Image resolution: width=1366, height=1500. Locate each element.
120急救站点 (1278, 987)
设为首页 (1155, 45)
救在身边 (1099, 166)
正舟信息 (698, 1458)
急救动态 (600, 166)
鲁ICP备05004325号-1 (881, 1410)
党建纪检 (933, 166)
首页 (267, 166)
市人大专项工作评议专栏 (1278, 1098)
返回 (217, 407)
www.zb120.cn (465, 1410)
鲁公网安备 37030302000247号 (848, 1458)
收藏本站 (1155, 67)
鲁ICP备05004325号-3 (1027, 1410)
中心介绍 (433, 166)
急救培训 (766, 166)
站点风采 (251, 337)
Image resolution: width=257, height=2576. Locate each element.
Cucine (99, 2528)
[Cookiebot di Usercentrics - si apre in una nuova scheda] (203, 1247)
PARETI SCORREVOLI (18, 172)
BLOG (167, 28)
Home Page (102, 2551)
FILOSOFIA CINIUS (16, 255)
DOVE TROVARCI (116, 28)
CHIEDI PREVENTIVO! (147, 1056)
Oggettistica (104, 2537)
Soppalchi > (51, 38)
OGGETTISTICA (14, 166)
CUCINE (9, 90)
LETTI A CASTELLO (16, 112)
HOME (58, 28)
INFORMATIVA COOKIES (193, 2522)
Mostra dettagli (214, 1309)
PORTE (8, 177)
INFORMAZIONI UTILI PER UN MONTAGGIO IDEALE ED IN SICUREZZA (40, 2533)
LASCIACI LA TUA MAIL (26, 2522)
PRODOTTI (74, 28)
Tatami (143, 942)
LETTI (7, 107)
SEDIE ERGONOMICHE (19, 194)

________

__YOUR GOAL__. Reproduce the lines word for word, starting at the one holding "党建纪检 (933, 166)" and ending at the final line of the material above.

__TASK ANSWER__.
党建纪检 (933, 166)
首页 (267, 166)
市人大专项工作评议专栏 (1278, 1098)
返回 (217, 407)
www.zb120.cn (465, 1410)
鲁公网安备 37030302000247号 (848, 1458)
收藏本站 (1155, 67)
鲁ICP备05004325号-3 (1027, 1410)
中心介绍 (433, 166)
急救培训 (766, 166)
站点风采 (251, 337)
Image resolution: width=257, height=2576. Locate each element.
Cucine (99, 2528)
[Cookiebot di Usercentrics - si apre in una nuova scheda] (203, 1247)
PARETI SCORREVOLI (18, 172)
BLOG (167, 28)
Home Page (102, 2551)
FILOSOFIA CINIUS (16, 255)
DOVE TROVARCI (116, 28)
CHIEDI PREVENTIVO! (147, 1056)
Oggettistica (104, 2537)
Soppalchi > (51, 38)
OGGETTISTICA (14, 166)
CUCINE (9, 90)
LETTI A CASTELLO (16, 112)
HOME (58, 28)
INFORMATIVA COOKIES (193, 2522)
Mostra dettagli (214, 1309)
PORTE (8, 177)
INFORMAZIONI UTILI PER UN MONTAGGIO IDEALE ED IN SICUREZZA (40, 2533)
LASCIACI LA TUA MAIL (26, 2522)
PRODOTTI (74, 28)
Tatami (143, 942)
LETTI (7, 107)
SEDIE ERGONOMICHE (19, 194)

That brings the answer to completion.